Jun 7, 2026    Darrell Kehler

Galatians 6 frames life together in the Spirit as a people who smell like Christ wherever they go, then puts boots on that aroma by naming how weight gets carried in the body. Paul names two kinds of weight. “Carry each other’s burdens” points to a crushing baros, the kind of freight no one can shoulder alone. “Each one should carry his own load” points to a phortion, like a soldier’s pack, a backpack assigned by God. There is no contradiction. The Spirit teaches a church to know the difference and to act accordingly.

Paul’s first instruction restores, not cancels. When someone is “caught in sin,” the Spirit’s people set the bone gently. Truth shows up with 100 percent mercy, skill, and patience. The goal is healing, not shaming. And the manner matters as much as the content. The fruit of the Spirit is not only the destination of restoration, it is the way restoration gets done.

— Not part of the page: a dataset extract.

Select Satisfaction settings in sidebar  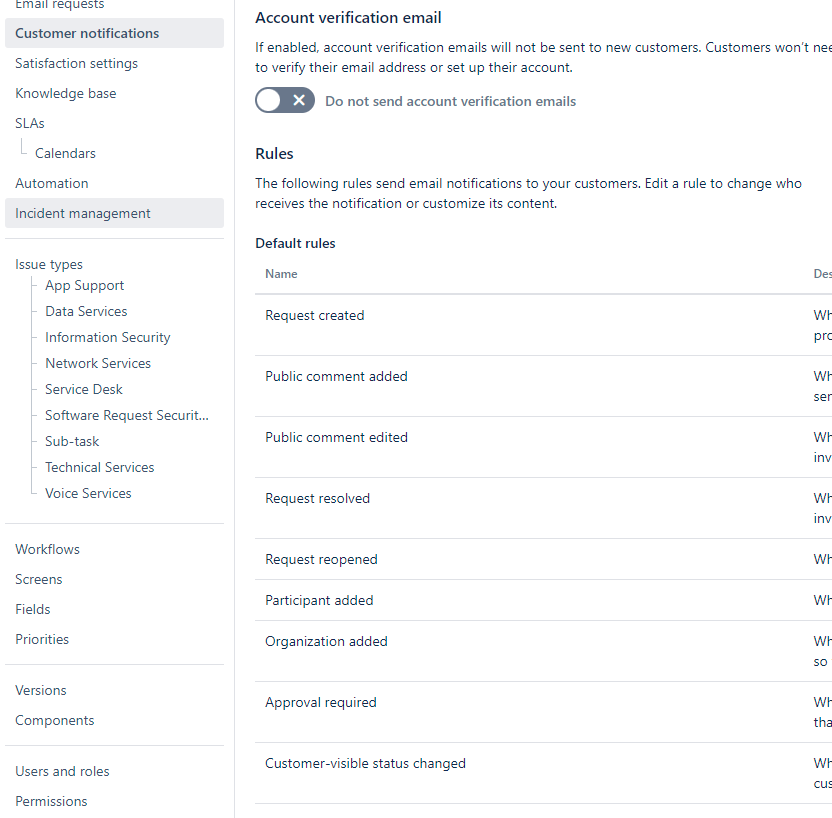76,63
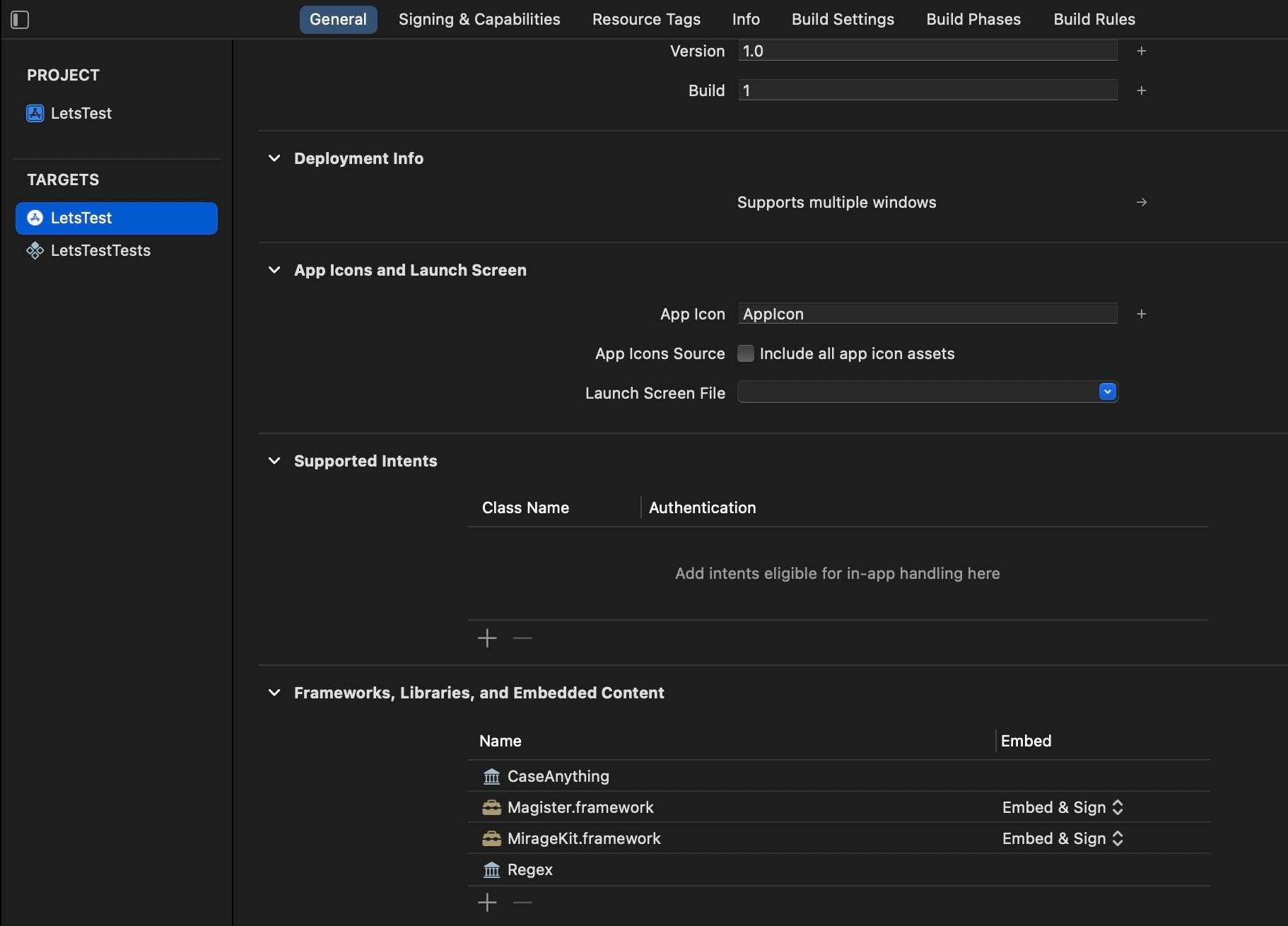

Paul’s second instruction gets under the baros. Love steps in where a brother or sister is pinned, not with speeches but with presence, prayer, meals, rides, repairs, envelopes, and time. That is how “the law of Christ” is fulfilled. Grace received grows into grace given. Backpacks stay with the person, but burdens draw the body in close.

Paul’s third instruction puts a guard on the helper’s heart. Superiority deceives, and self-confidence without watchfulness drowns rescuers. The Spirit trains lifeguards to enter the water with awareness, limits, and humility. Help given from grace stays close to Jesus and stays honest about temptation.

Paul’s fourth instruction hands each disciple a backpack. Personal responsibility under God is not selfishness, it is readiness. Oxygen goes on first so someone can actually help the person next to them. No one can outsource repentance, prayer, priorities, obedience, or stewardship. Christ carried the heaviest load at the cross, so his people can carry the load he assigns and step under the loads that crush others.

Two questions then rise: What backpack has God given to carry today, without blame shifting or delay? And whose baros is God placing in view, asking for one concrete act that lightens the load? Christ bore the weight none could lift. Those who live by his Spirit carry what is theirs and move toward the crushed, fulfilling the law of Christ.